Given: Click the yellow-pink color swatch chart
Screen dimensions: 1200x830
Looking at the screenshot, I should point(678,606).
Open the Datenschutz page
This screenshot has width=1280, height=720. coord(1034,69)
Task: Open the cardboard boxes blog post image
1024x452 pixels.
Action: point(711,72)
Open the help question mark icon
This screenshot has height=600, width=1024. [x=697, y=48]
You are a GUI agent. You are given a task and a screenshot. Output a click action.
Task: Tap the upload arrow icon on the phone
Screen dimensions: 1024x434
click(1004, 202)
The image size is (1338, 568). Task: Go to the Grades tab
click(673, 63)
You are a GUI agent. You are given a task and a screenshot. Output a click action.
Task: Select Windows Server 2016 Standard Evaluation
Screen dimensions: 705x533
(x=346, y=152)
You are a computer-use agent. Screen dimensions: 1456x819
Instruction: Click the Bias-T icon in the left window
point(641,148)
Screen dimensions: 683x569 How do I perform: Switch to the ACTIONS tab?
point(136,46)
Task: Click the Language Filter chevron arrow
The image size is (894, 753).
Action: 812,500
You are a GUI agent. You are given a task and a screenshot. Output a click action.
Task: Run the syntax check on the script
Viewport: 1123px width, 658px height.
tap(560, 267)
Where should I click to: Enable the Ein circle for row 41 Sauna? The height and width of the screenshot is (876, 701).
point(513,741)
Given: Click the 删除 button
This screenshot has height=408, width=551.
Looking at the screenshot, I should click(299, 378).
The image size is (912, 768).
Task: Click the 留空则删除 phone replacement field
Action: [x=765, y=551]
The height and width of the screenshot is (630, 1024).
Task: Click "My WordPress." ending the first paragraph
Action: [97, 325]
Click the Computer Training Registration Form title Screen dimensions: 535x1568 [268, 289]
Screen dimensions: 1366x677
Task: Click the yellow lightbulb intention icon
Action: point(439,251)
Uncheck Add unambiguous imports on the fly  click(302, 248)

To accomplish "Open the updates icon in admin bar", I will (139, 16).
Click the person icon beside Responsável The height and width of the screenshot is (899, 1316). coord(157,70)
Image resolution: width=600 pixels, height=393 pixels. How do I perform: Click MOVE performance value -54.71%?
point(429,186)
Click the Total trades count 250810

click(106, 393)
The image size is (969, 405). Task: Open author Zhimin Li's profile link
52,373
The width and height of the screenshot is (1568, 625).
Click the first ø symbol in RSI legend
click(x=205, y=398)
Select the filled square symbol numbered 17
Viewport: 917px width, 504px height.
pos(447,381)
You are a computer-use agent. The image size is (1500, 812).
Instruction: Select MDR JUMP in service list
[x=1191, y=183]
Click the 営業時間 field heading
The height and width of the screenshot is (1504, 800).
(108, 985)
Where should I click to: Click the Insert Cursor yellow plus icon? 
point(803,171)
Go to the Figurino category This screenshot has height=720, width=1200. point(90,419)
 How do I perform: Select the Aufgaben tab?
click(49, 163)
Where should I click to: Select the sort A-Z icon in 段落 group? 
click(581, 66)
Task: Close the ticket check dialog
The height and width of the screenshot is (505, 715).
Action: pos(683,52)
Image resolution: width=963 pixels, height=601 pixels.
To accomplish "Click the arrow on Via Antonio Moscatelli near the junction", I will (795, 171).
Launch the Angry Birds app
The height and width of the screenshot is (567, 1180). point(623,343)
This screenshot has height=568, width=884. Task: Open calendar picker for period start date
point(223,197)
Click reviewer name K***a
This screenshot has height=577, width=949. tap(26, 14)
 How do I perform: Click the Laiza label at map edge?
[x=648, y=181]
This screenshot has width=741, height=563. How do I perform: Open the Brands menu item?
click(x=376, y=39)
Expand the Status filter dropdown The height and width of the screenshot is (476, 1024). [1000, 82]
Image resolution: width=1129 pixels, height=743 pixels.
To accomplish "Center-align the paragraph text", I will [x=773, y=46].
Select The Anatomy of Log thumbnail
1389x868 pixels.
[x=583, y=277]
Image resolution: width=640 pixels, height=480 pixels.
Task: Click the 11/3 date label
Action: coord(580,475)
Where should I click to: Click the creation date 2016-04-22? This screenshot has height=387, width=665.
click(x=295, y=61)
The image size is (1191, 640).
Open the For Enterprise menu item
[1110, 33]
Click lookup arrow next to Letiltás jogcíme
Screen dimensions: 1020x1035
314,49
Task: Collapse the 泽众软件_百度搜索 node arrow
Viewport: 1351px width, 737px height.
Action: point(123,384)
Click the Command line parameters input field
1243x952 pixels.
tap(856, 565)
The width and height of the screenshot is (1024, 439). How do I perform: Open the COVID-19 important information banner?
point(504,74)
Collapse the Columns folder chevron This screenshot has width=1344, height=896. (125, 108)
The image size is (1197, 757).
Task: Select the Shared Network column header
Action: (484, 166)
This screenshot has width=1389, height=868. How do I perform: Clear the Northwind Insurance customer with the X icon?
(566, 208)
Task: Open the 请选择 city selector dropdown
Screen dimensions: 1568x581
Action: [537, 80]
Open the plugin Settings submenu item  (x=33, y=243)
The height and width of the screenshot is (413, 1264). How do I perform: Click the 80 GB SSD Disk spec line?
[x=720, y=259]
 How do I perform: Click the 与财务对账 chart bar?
========================================
— What needs to be done —
Every line of the data above is to be copied out exactly.

— Response —
Given: Click the yellow-pink color swatch chart
Screen dimensions: 1200x830
Looking at the screenshot, I should point(678,606).
Open the Datenschutz page
This screenshot has width=1280, height=720. coord(1034,69)
Task: Open the cardboard boxes blog post image
1024x452 pixels.
Action: point(711,72)
Open the help question mark icon
This screenshot has height=600, width=1024. [x=697, y=48]
You are a GUI agent. You are given a task and a screenshot. Output a click action.
Task: Tap the upload arrow icon on the phone
Screen dimensions: 1024x434
click(1004, 202)
The image size is (1338, 568). Task: Go to the Grades tab
click(673, 63)
You are a GUI agent. You are given a task and a screenshot. Output a click action.
Task: Select Windows Server 2016 Standard Evaluation
Screen dimensions: 705x533
(x=346, y=152)
You are a computer-use agent. Screen dimensions: 1456x819
Instruction: Click the Bias-T icon in the left window
point(641,148)
Screen dimensions: 683x569 How do I perform: Switch to the ACTIONS tab?
point(136,46)
Task: Click the Language Filter chevron arrow
The image size is (894, 753).
Action: 812,500
You are a GUI agent. You are given a task and a screenshot. Output a click action.
Task: Run the syntax check on the script
Viewport: 1123px width, 658px height.
tap(560, 267)
Where should I click to: Enable the Ein circle for row 41 Sauna? The height and width of the screenshot is (876, 701).
point(513,741)
Given: Click the 删除 button
This screenshot has height=408, width=551.
Looking at the screenshot, I should click(299, 378).
The image size is (912, 768).
Task: Click the 留空则删除 phone replacement field
Action: [x=765, y=551]
The height and width of the screenshot is (630, 1024).
Task: Click "My WordPress." ending the first paragraph
Action: [97, 325]
Click the Computer Training Registration Form title Screen dimensions: 535x1568 [268, 289]
Screen dimensions: 1366x677
Task: Click the yellow lightbulb intention icon
Action: point(439,251)
Uncheck Add unambiguous imports on the fly  click(302, 248)

To accomplish "Open the updates icon in admin bar", I will (139, 16).
Click the person icon beside Responsável The height and width of the screenshot is (899, 1316). coord(157,70)
Image resolution: width=600 pixels, height=393 pixels. How do I perform: Click MOVE performance value -54.71%?
point(429,186)
Click the Total trades count 250810

click(106, 393)
The image size is (969, 405). Task: Open author Zhimin Li's profile link
52,373
The width and height of the screenshot is (1568, 625).
Click the first ø symbol in RSI legend
click(x=205, y=398)
Select the filled square symbol numbered 17
Viewport: 917px width, 504px height.
pos(447,381)
You are a computer-use agent. The image size is (1500, 812).
Instruction: Select MDR JUMP in service list
[x=1191, y=183]
Click the 営業時間 field heading
The height and width of the screenshot is (1504, 800).
(108, 985)
Where should I click to: Click the Insert Cursor yellow plus icon? 
point(803,171)
Go to the Figurino category This screenshot has height=720, width=1200. point(90,419)
 How do I perform: Select the Aufgaben tab?
click(49, 163)
Where should I click to: Select the sort A-Z icon in 段落 group? 
click(581, 66)
Task: Close the ticket check dialog
The height and width of the screenshot is (505, 715).
Action: pos(683,52)
Image resolution: width=963 pixels, height=601 pixels.
To accomplish "Click the arrow on Via Antonio Moscatelli near the junction", I will (795, 171).
Launch the Angry Birds app
The height and width of the screenshot is (567, 1180). point(623,343)
This screenshot has height=568, width=884. Task: Open calendar picker for period start date
point(223,197)
Click reviewer name K***a
This screenshot has height=577, width=949. tap(26, 14)
 How do I perform: Click the Laiza label at map edge?
[x=648, y=181]
This screenshot has width=741, height=563. How do I perform: Open the Brands menu item?
click(x=376, y=39)
Expand the Status filter dropdown The height and width of the screenshot is (476, 1024). [1000, 82]
Image resolution: width=1129 pixels, height=743 pixels.
To accomplish "Center-align the paragraph text", I will [x=773, y=46].
Select The Anatomy of Log thumbnail
1389x868 pixels.
[x=583, y=277]
Image resolution: width=640 pixels, height=480 pixels.
Task: Click the 11/3 date label
Action: coord(580,475)
Where should I click to: Click the creation date 2016-04-22? This screenshot has height=387, width=665.
click(x=295, y=61)
The image size is (1191, 640).
Open the For Enterprise menu item
[1110, 33]
Click lookup arrow next to Letiltás jogcíme
Screen dimensions: 1020x1035
314,49
Task: Collapse the 泽众软件_百度搜索 node arrow
Viewport: 1351px width, 737px height.
Action: point(123,384)
Click the Command line parameters input field
1243x952 pixels.
tap(856, 565)
The width and height of the screenshot is (1024, 439). How do I perform: Open the COVID-19 important information banner?
point(504,74)
Collapse the Columns folder chevron This screenshot has width=1344, height=896. (125, 108)
The image size is (1197, 757).
Task: Select the Shared Network column header
Action: (484, 166)
This screenshot has width=1389, height=868. How do I perform: Clear the Northwind Insurance customer with the X icon?
(566, 208)
Task: Open the 请选择 city selector dropdown
Screen dimensions: 1568x581
Action: [537, 80]
Open the plugin Settings submenu item  (x=33, y=243)
The height and width of the screenshot is (413, 1264). How do I perform: Click the 80 GB SSD Disk spec line?
[x=720, y=259]
 How do I perform: Click the 与财务对账 chart bar?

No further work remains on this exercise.